*** Records supplied Section Begins ***
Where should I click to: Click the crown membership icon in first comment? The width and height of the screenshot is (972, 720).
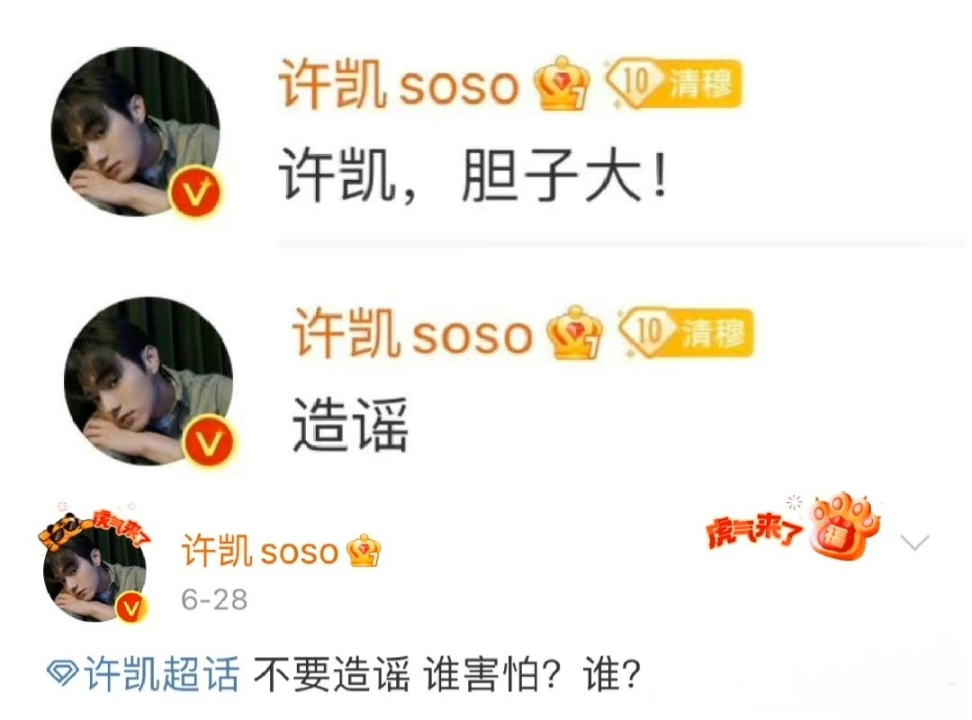point(562,84)
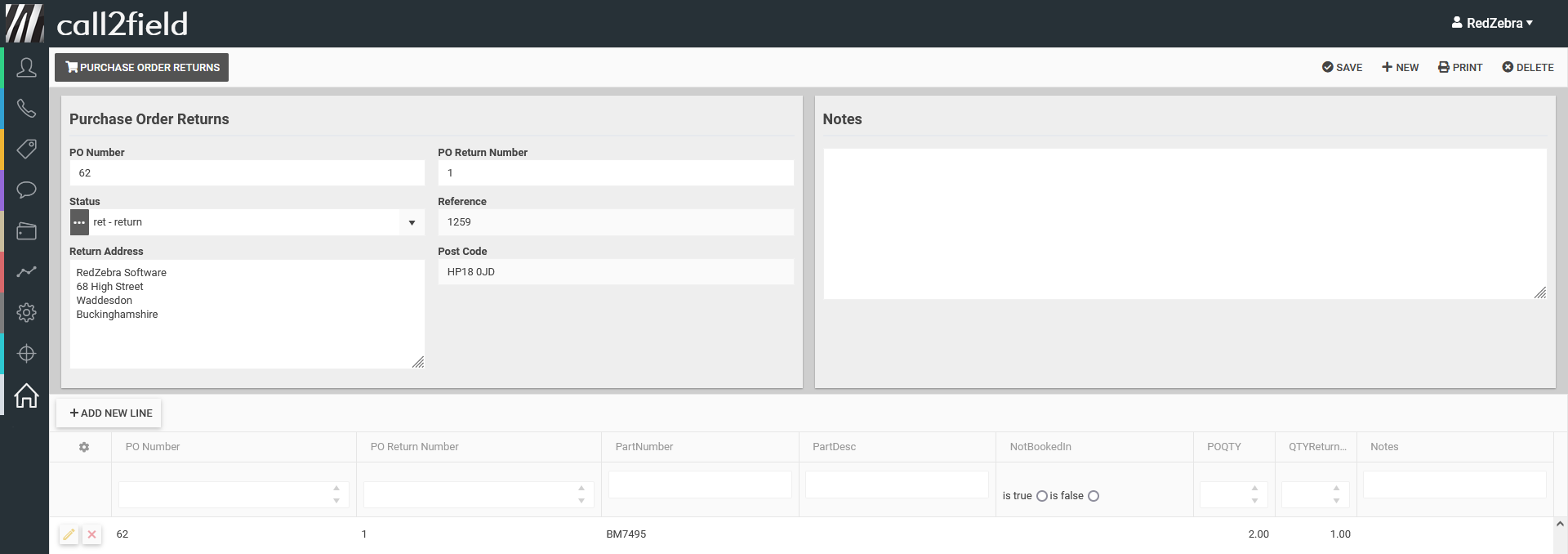Image resolution: width=1568 pixels, height=554 pixels.
Task: Click Add New Line button
Action: [x=109, y=413]
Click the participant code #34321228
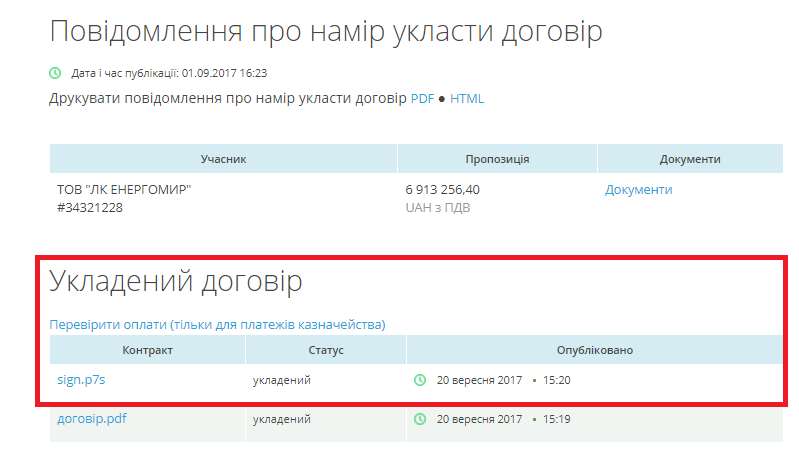 pos(90,208)
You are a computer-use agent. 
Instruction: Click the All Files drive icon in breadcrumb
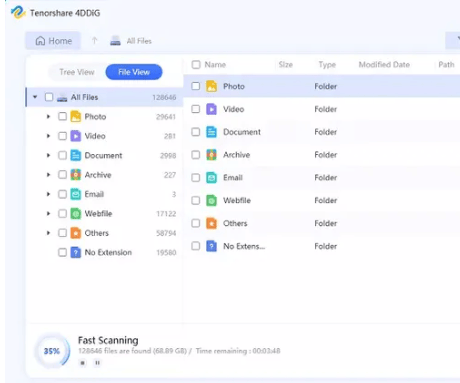(x=115, y=41)
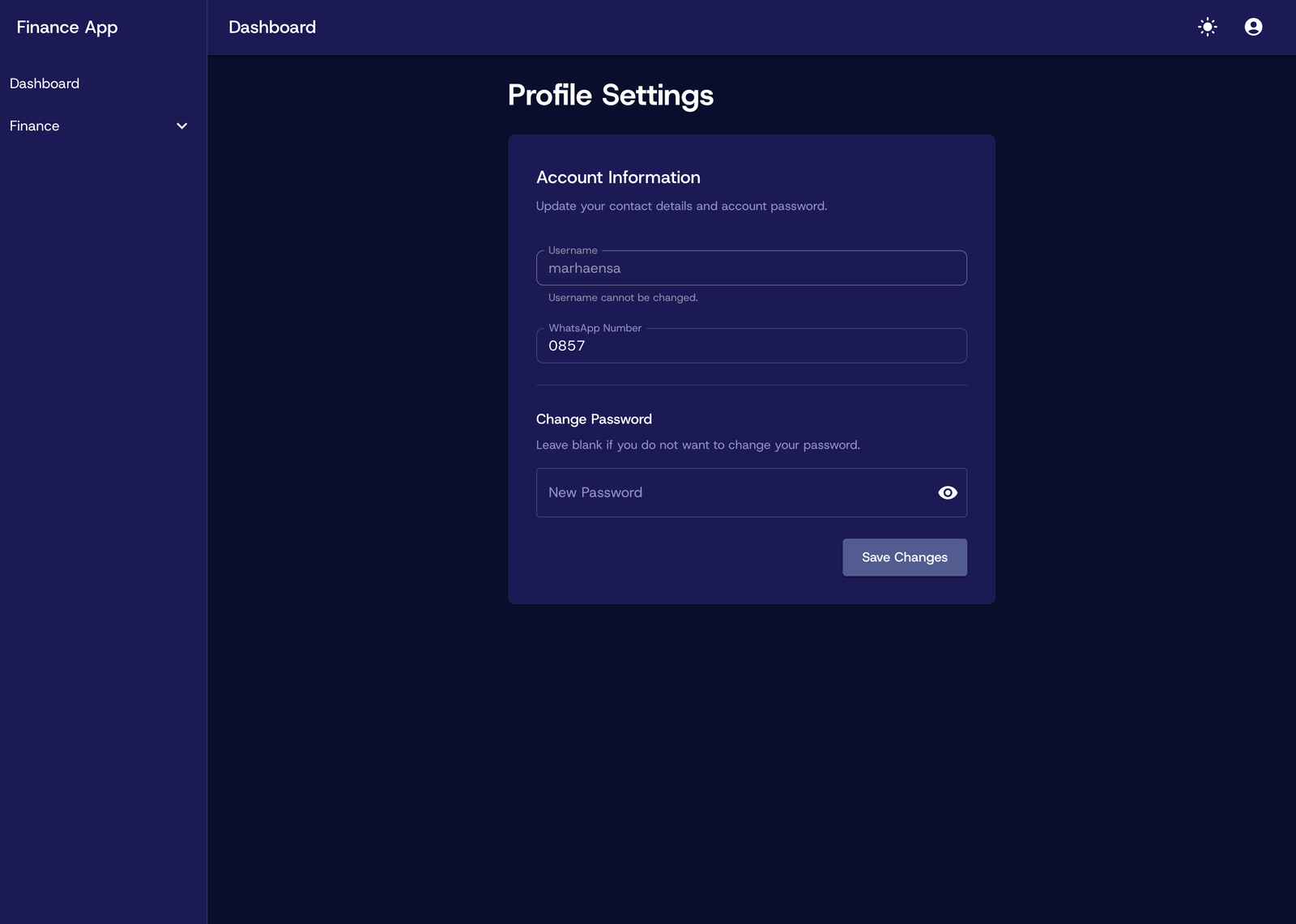Focus the New Password input field
This screenshot has width=1296, height=924.
click(729, 492)
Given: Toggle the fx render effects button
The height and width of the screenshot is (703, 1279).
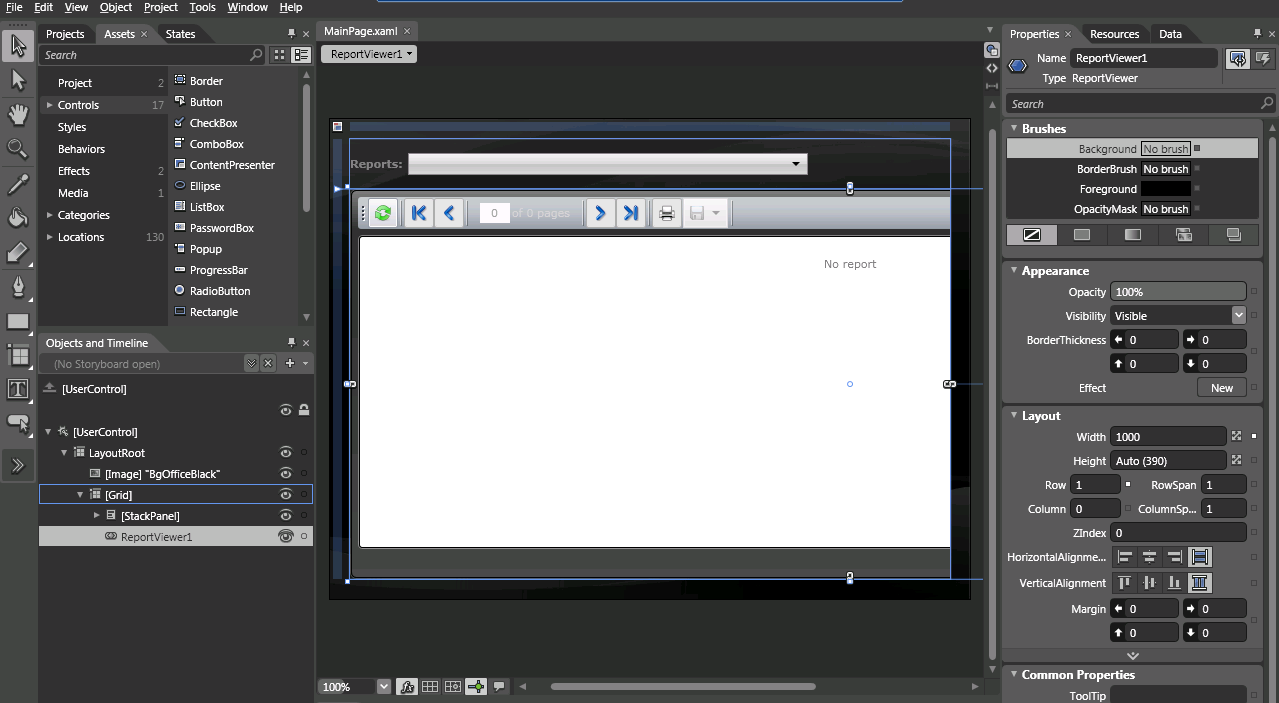Looking at the screenshot, I should (408, 687).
*** Records supplied Section Ends ***
Please repeat the lines above from the line containing "The height and" through the final line, both included, exactly as they stand and without pictures.

• [Output]
The height and width of the screenshot is (703, 1279).
Looking at the screenshot, I should (408, 687).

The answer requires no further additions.